Are you fascinated by music and computing? Join the
Music Information Computing Group as a PhD candidate to work on computational modelling of musical style – a key challenge in Music Information Retrieval (MIR). Style understanding drives user modelling, cultural heritage preservation, music categorization, transcription, recommendation and historical analysis. The project aims at explainable models with broad musical coverage to deepen insights into musical style, perception and preferences.
Your jobThe core aim of the project is to design explainable computational models that drive high-impact applications in Music Information Retrieval (MIR), while advancing our computational understanding of musical style: what defines it, what are its elements, how is it structured and perceived, how does it vary?
The project will build on various theories. A promising starting point is Leonard B. Meyer’s theory of musical style, which defines style as a replication of patterning. A central challenge in this approach is to identify structural elements of music as instances of patterns. What these patterns are differs culturally and historically. The body of literature on topic theory (founded by Leonard Ratner) offers a point of departure to identify such patterns and to understand the way in which these are replicated and perceived. For example, a fragment of music could allude to a ‘fanfare’, or to a ‘horn call’, to just mention two examples out of many. These kinds of patterns have many occurrences throughout music history. Can we design computational models for such topics? How do topics function in game music and film music? How are different musical styles interconnected by occurrences of topics?

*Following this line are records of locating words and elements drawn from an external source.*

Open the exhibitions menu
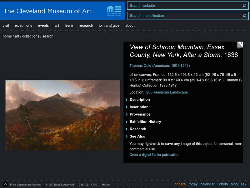The width and height of the screenshot is (250, 188). 23,26
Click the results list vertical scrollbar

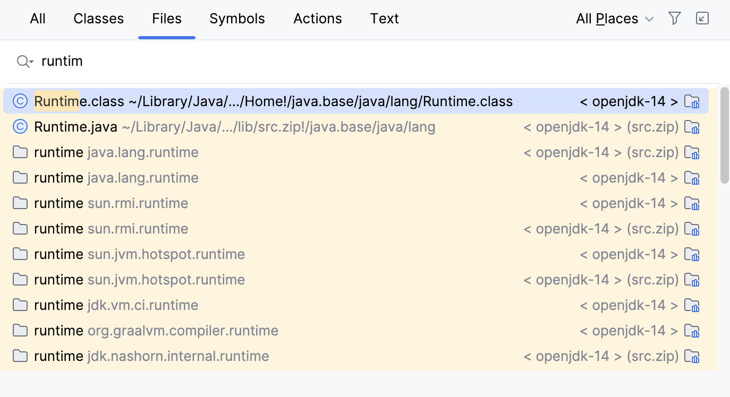click(x=724, y=135)
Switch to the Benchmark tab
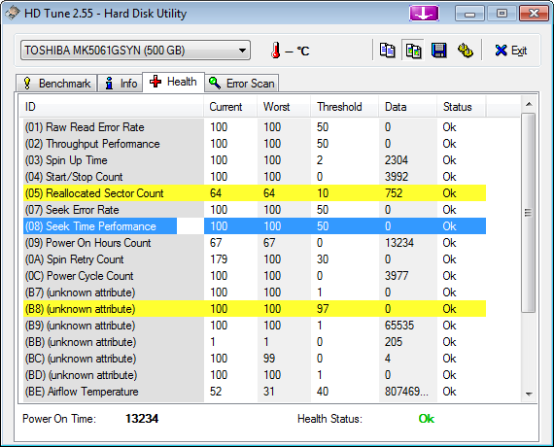Viewport: 554px width, 447px height. point(56,84)
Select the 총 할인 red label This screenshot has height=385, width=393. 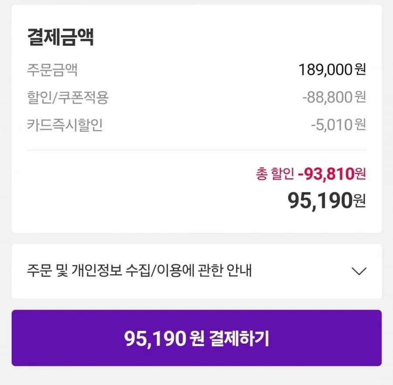point(275,174)
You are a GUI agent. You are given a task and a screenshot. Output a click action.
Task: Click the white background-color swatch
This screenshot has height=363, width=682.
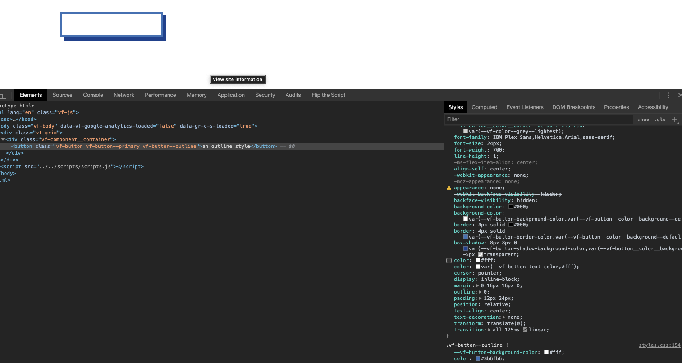point(466,219)
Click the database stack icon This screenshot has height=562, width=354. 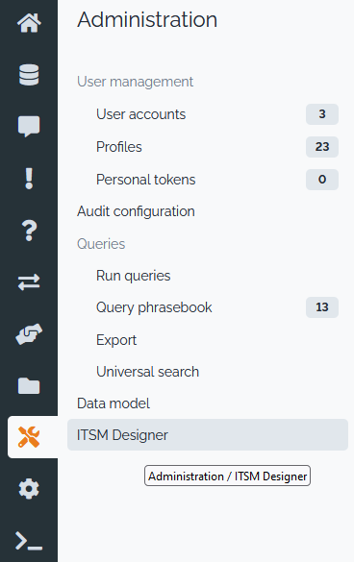coord(29,75)
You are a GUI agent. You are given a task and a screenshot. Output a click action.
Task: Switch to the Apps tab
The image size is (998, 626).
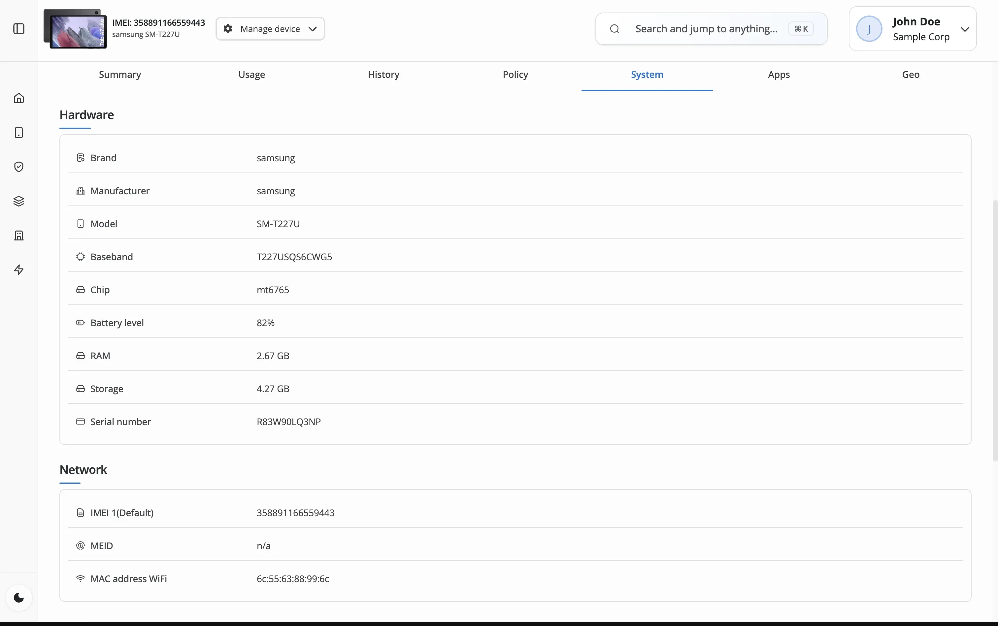click(778, 75)
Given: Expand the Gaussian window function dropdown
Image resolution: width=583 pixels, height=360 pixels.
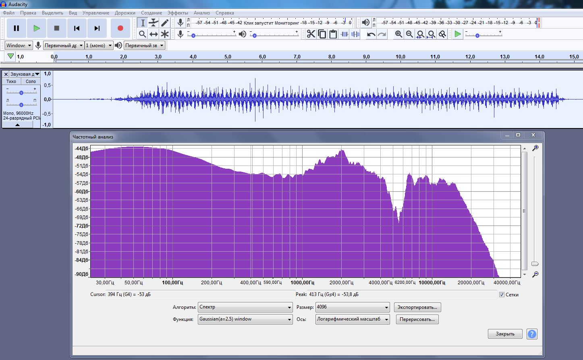Looking at the screenshot, I should pyautogui.click(x=245, y=319).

We also envision to connect with current understanding of music cognition, specifically building on insights on musical memory. There is a class of modular cognitive models of music processing that include a ‘musical lexicon’ as one of the cognitive modules. This ‘musical lexicon’ determines for a given listener what musical patterns can be recognized. Understanding of this personalized music perception plays a role in user modelling for interactive music systems.
An important challenge lies in designing models that go beyond merely achieving high accuracy in classifying musical styles or genres, or in detecting specific musical patterns. The process of modelling facilitates the understanding of the patterns through a computational lens. This calls for strong expertise in computational methods, machine learning, and data modelling combined with solid knowledge of music. We particularly aim to cover a broad range of musical traditions and cultures world-wide, both contemporary and historical.
In this project you will:
- prepare data sets representing a wide range of musical styles, including both audio and symbolic formats;
- design appropriate data structures for representation of music;
- design computational detectors for various musical patterns;
- design, implement and evaluate computational models of musical style;
- apply these models in several case studies.
Furthermore, you will communicate results in academic presentations and publications, and ultimately in a PhD thesis. During the project, you will expand your academic network. A moderate percentage of the time will be spent on teaching tasks within the department, providing you with the opportunity to gain experience in teaching.